- _Zum Lesen_
┄┄┄┄┄┄

Griechenland gibt dem Lesen eine Zukunft
700.000 Bücher sollen bis April übersiedelt sein: Dann eröffnet die prestigeträchtige Nationalbibliothek in Athen, die Renzo Piano entwarf.
Ein Spezialteam mit Masken und Handschuhen legt die kostbare Fracht sorgfältig in gepolsterte Radkarren: Der größte Bücher-Umzug in der griechischen Geschichte ist im Gange. Bis April zieht Griechenlands Nationalbibliothek aus ihrer neoklassizistischen Villa im Zentrum Athens in ein modernes Kulturzentrum an der Küste.
„Das ist nicht einfach nur ein Umzug, das ist eine Reise in eine neue Ära“, betont der Generaldirektor der Bibliothek, Filippos Tsimpoglou. Das 20 Hektar große Zentrum kostete 600 Millionen Euro und wurde vom Architekten Renzo Piano entworfen. Ermöglicht wurde es durch eine Großspende der Stavros-Niarchos-Stiftung (SNF), gegründet von einem der erfolgreichsten Reeder Griechenlands. Das 2016 eröffnete Gebäude beherbergt auch die Nationaloper. Planung und Bau dauerten acht Jahre.

┄┄┄┄┄┄

[Datensätze]
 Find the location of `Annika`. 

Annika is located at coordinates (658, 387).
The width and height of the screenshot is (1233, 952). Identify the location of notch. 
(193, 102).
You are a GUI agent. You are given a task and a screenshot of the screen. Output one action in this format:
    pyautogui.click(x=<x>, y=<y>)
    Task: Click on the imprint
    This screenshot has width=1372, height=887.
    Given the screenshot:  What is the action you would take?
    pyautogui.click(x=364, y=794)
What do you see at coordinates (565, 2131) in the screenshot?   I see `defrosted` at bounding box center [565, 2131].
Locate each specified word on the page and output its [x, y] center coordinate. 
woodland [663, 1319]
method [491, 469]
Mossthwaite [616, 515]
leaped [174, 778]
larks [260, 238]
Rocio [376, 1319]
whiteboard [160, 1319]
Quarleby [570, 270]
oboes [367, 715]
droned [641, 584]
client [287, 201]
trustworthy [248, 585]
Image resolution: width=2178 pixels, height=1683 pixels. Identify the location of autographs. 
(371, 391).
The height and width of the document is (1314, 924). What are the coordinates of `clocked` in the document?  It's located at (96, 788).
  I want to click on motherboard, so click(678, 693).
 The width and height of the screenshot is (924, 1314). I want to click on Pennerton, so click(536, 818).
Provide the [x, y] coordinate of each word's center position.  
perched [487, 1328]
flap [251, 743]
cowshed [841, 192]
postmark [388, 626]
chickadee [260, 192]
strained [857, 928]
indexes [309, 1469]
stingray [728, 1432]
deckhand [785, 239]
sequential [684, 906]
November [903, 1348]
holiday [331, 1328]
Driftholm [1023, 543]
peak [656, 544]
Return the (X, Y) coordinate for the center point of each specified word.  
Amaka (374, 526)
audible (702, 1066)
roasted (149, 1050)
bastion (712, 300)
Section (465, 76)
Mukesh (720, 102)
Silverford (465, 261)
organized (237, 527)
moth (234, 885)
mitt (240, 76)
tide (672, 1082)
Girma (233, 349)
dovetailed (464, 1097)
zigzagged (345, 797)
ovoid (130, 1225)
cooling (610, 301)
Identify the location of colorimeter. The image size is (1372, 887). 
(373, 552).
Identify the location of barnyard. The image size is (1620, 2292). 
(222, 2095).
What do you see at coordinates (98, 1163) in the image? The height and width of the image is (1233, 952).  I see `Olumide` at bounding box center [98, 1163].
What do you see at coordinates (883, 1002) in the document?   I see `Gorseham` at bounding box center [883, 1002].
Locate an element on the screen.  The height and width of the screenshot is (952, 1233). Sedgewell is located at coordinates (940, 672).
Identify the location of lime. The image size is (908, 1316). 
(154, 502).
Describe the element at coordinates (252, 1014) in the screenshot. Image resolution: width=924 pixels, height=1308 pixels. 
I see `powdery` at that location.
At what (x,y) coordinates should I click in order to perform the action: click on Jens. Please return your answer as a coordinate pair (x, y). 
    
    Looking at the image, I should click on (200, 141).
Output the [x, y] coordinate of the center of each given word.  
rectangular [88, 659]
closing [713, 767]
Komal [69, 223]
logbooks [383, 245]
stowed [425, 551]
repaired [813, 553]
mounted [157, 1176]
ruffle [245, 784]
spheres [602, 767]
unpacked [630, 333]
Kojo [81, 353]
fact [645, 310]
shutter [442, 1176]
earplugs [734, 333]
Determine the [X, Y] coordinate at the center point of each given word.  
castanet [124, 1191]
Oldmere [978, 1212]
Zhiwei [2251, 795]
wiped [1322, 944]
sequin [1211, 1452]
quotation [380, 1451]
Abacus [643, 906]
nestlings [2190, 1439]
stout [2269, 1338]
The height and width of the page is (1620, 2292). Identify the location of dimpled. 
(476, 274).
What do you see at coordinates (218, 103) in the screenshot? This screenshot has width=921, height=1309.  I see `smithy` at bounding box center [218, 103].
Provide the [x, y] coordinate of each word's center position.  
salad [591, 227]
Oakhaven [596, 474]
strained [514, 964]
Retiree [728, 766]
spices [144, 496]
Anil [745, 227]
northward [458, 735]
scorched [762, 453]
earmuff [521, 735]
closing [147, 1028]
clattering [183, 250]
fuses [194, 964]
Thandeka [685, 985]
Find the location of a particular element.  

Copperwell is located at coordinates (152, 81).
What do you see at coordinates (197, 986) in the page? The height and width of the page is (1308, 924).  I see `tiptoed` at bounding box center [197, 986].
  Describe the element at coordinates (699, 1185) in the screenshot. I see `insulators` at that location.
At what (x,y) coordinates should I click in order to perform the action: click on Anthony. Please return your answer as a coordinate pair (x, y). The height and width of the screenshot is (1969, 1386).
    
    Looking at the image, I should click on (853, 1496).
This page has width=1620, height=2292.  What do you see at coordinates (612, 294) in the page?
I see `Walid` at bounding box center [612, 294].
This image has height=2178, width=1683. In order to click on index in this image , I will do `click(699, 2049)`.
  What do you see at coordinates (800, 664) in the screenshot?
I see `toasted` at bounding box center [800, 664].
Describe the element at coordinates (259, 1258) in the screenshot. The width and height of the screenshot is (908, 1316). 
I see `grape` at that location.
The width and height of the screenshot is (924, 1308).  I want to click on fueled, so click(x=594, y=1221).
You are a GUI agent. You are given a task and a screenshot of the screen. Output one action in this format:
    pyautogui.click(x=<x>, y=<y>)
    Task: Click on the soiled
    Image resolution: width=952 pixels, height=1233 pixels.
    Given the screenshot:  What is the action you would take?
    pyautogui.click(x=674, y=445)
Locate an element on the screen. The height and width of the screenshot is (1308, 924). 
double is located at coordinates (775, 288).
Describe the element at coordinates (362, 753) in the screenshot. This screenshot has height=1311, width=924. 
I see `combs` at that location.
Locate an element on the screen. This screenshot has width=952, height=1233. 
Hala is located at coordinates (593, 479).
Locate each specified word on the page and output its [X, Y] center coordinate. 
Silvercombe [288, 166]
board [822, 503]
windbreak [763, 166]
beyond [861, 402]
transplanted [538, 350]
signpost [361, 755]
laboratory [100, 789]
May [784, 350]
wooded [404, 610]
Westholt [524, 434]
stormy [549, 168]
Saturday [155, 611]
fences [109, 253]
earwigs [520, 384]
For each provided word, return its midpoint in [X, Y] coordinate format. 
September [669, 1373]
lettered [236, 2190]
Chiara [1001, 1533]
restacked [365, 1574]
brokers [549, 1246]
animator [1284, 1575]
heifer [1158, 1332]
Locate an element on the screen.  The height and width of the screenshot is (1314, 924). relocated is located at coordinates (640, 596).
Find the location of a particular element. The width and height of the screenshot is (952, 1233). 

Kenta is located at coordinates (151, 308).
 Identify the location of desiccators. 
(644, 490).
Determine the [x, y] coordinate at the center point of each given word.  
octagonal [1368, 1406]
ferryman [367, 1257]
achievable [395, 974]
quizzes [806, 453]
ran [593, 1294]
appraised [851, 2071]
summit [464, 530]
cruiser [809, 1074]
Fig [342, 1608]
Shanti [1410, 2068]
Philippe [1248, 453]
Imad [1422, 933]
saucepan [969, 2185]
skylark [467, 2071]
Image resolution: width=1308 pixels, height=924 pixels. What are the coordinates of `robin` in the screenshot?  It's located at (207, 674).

┄┄┄┄┄┄

- _Aufgaben_
**A.** Wodurch wurde das Kulturzentrum laut dem Text über die Nationalbibliothek möglich? Antworte in ein bis drei Sätzen.
**B.** Benenne in den Zeilen von der Zeile mit „The height and width of the document“ bis zur Zeile mit „What do you see at coordinates (98, 1163)“, beide eingeschlossen, „document“ in „page“ um. Gib nur diese Zeilen wieder, sonst unverändert.
Der Text über die Nationalbibliothek und die Zeilen gehören nicht zusammen.

- _Lösungen_
**A.** Das Kulturzentrum wurde durch eine Großspende der Stavros-Niarchos-Stiftung (SNF) möglich. Gegründet wurde die Stiftung von einem der erfolgreichsten Reeder Griechenlands.

**B.**
The height and width of the page is (1314, 924). What are the coordinates of `clocked` in the page?  It's located at (96, 788).
  I want to click on motherboard, so click(678, 693).
 The width and height of the screenshot is (924, 1314). I want to click on Pennerton, so click(536, 818).
Provide the [x, y] coordinate of each word's center position.  
perched [487, 1328]
flap [251, 743]
cowshed [841, 192]
postmark [388, 626]
chickadee [260, 192]
strained [857, 928]
indexes [309, 1469]
stingray [728, 1432]
deckhand [785, 239]
sequential [684, 906]
November [903, 1348]
holiday [331, 1328]
Driftholm [1023, 543]
peak [656, 544]
Return the (X, Y) coordinate for the center point of each specified word.  
Amaka (374, 526)
audible (702, 1066)
roasted (149, 1050)
bastion (712, 300)
Section (465, 76)
Mukesh (720, 102)
Silverford (465, 261)
organized (237, 527)
moth (234, 885)
mitt (240, 76)
tide (672, 1082)
Girma (233, 349)
dovetailed (464, 1097)
zigzagged (345, 797)
ovoid (130, 1225)
cooling (610, 301)
Identify the location of colorimeter. The image size is (1372, 887). 
(373, 552).
Identify the location of barnyard. The image size is (1620, 2292). 
(222, 2095).
What do you see at coordinates (98, 1163) in the image? The height and width of the image is (1233, 952).  I see `Olumide` at bounding box center [98, 1163].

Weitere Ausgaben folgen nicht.